Shift every coordinate in the answers by -80 and copy all the rows again, requests included, covering everything from the line containing "489x398 pixels. Task: Expand" down to the line containing "point(155,602)".

───

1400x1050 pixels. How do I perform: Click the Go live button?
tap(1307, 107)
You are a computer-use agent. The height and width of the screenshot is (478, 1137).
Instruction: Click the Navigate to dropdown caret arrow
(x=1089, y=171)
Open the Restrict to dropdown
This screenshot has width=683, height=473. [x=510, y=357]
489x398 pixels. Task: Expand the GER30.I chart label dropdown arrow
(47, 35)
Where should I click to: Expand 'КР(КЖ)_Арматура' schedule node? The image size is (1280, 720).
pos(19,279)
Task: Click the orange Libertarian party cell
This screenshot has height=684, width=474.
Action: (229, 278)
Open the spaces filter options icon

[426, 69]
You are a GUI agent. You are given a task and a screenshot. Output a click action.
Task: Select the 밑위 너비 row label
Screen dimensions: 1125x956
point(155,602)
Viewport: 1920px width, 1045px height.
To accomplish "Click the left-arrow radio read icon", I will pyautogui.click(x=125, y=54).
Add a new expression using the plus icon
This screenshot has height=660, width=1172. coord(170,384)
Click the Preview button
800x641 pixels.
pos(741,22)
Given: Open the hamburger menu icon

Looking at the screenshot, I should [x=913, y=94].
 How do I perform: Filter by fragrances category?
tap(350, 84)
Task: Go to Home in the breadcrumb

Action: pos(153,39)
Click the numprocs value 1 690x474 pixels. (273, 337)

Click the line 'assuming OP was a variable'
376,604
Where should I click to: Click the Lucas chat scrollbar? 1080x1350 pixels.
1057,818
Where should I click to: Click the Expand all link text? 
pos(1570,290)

───

SOLUTION FOR THIS TASK ::
489x398 pixels. Task: Expand the GER30.I chart label dropdown arrow
(-33, -45)
Where should I click to: Expand 'КР(КЖ)_Арматура' schedule node? The image size is (1280, 720).
pos(-61,199)
Task: Click the orange Libertarian party cell
This screenshot has height=684, width=474.
Action: (149, 198)
Open the spaces filter options icon

[346, -11]
You are a GUI agent. You are given a task and a screenshot. Output a click action.
Task: Select the 밑위 너비 row label
Screen dimensions: 1125x956
point(75,522)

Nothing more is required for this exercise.